Edge case for function summarize() #4

Closed ericsobel closed 8 years ago

ericsobel commented 8 years ago

A trivial edge case issue: In either summarize() function if m = 0 (i.e., the SnpArray is empty), then each calculation of maf includes a divide by zero. I suggest simply making those statements conditional on m > 0.

Hua-Zhou commented 8 years ago

A good point. I’ll fix it.

On Jul 8, 2016, at 1:03 PM, Eric Sobel notifications@github.com wrote:

A trivial edge case issue: In either summarize() function if m = 0 (i.e., the SnpArray is empty), then each calculation of maf includes a divide by zero. I suggest simply making those statements conditional on m > 0.

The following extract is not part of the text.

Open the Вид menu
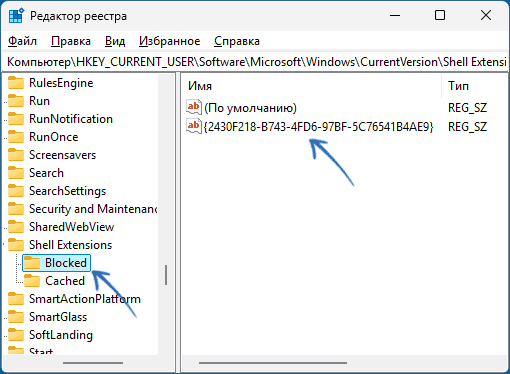 (115, 41)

— You are receiving this because you are subscribed to this thread. Reply to this email directly, view it on GitHub https://github.com/OpenMendel/SnpArrays.jl/issues/4, or mute the thread https://github.com/notifications/unsubscribe/AEwHsSKr5U3uGSkADgIvTP2rwVqqXpV2ks5qTq0QgaJpZM4JIWhh.

Hua-Zhou commented 8 years ago

One a second thought, the cases m=0 or a column having all missing genotypes do produce NaN for maf. Try

s = SnpArray(0, 5)
summarize(s)

gives

([NaN,NaN,NaN,NaN,NaN],Bool[false,false,false,false,false],[0,0,0,0,0],Int64[])

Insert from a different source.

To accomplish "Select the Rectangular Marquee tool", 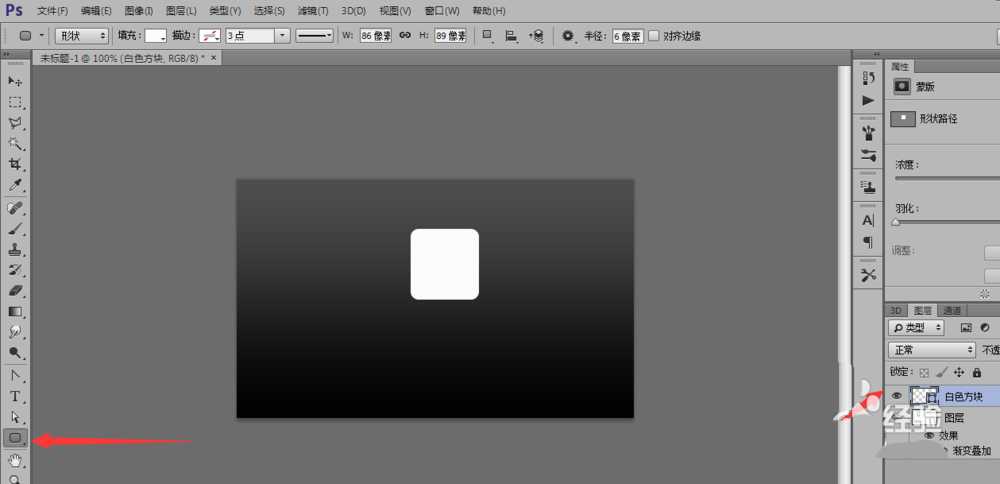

This is a sensible answer to me: maf cannot be calculated in these cases. Is this better to keep the current code?

ericsobel commented 8 years ago

I see your point. Of course if there are no genotypes, then which is the minor allele is also unknown (rather than the "allele2" implied by maf == NaN). I don't have a strong feeling about it, but I'd think with no genotypes, the minor (and the major) allele frequency should be 0.0 (since the count of alleles is zero), and the minor_allele boolean could be true or false. Edge cases certainly can be ambiguous. If you want to leave the code as is, I'm OK with that. (I've now rewritten Ken's code where he used summarize with a possibly empty SnpArray.)

Hua-Zhou commented 8 years ago

I would follow the convention for regular array:

a = randn(0, 5)
mean(a)

produces

 NaN  NaN  NaN  NaN  NaN

That means no change to the current summarize functions, which output NaN for maf if input SnpArray has 0 rows or some columns have all missing genotypes.